§ Task to complete
Quote the lines of the data from the line containing "You are a GUI" through the line containing "Task: Pick the 23200.00 price axis label", inclusive, and nothing else.
# START OF Dataset rows
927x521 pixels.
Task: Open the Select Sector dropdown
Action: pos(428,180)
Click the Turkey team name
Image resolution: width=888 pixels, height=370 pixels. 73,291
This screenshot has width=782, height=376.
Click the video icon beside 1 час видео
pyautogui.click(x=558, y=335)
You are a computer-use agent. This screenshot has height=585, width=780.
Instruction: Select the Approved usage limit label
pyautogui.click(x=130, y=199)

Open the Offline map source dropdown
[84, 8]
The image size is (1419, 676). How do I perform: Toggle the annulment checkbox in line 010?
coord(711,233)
# END OF Dataset rows
# START OF Dataset rows
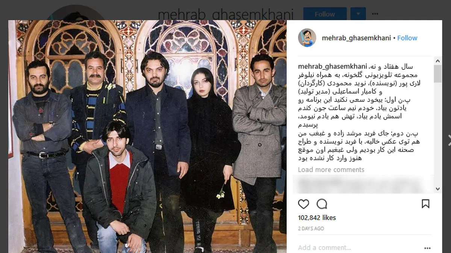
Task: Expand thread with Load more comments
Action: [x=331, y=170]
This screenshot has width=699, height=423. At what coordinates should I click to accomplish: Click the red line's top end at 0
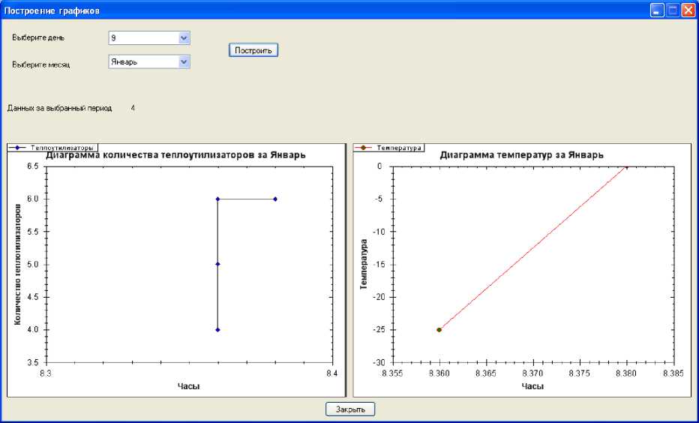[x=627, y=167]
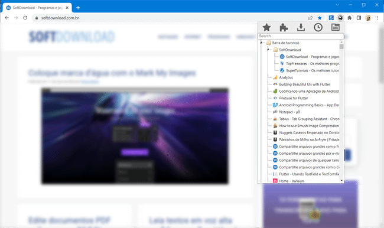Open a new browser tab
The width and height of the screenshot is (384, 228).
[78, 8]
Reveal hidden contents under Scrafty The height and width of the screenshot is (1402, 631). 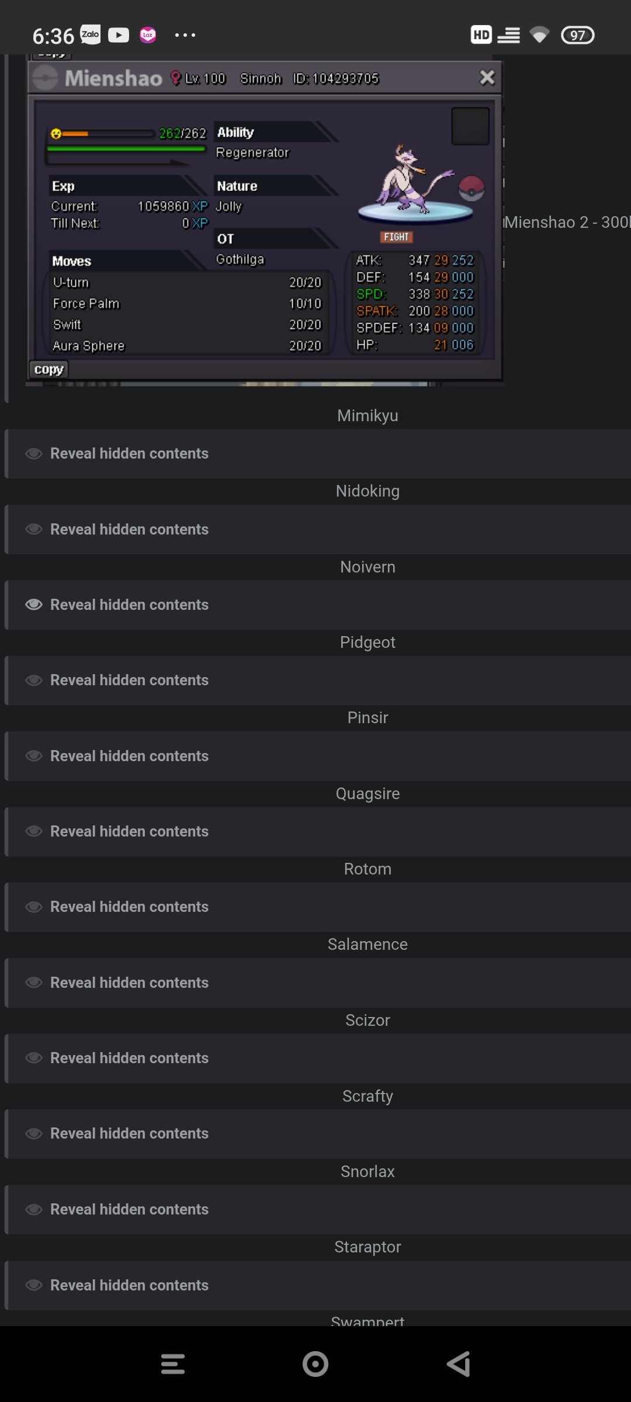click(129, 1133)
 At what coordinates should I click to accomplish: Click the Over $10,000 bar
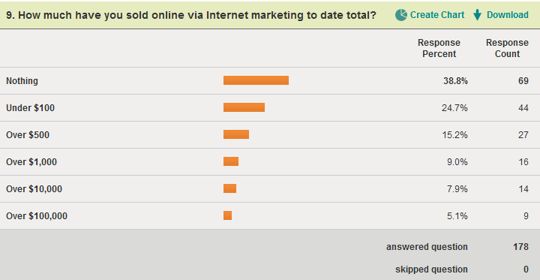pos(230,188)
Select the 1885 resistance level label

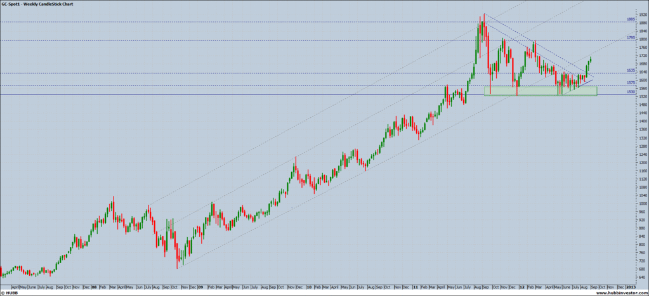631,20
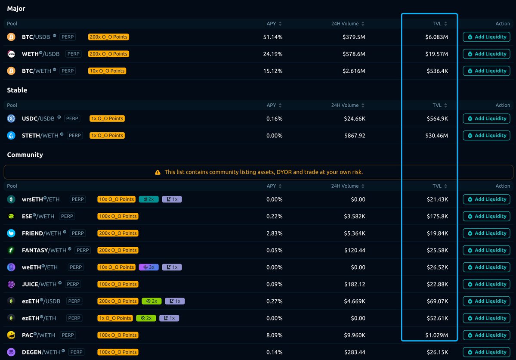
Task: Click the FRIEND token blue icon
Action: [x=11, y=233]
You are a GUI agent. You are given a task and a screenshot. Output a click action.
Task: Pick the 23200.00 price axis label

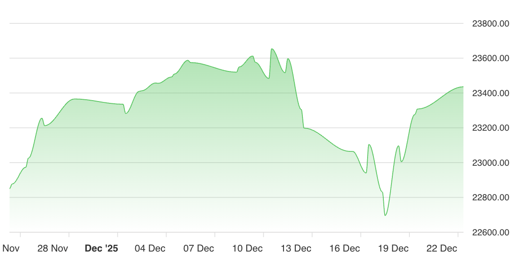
# END OF Dataset rows
§ Result for this exercise
You are a GUI agent. You are given a task and a screenshot. Output a click action.
Task: Pick the 23200.00 price axis label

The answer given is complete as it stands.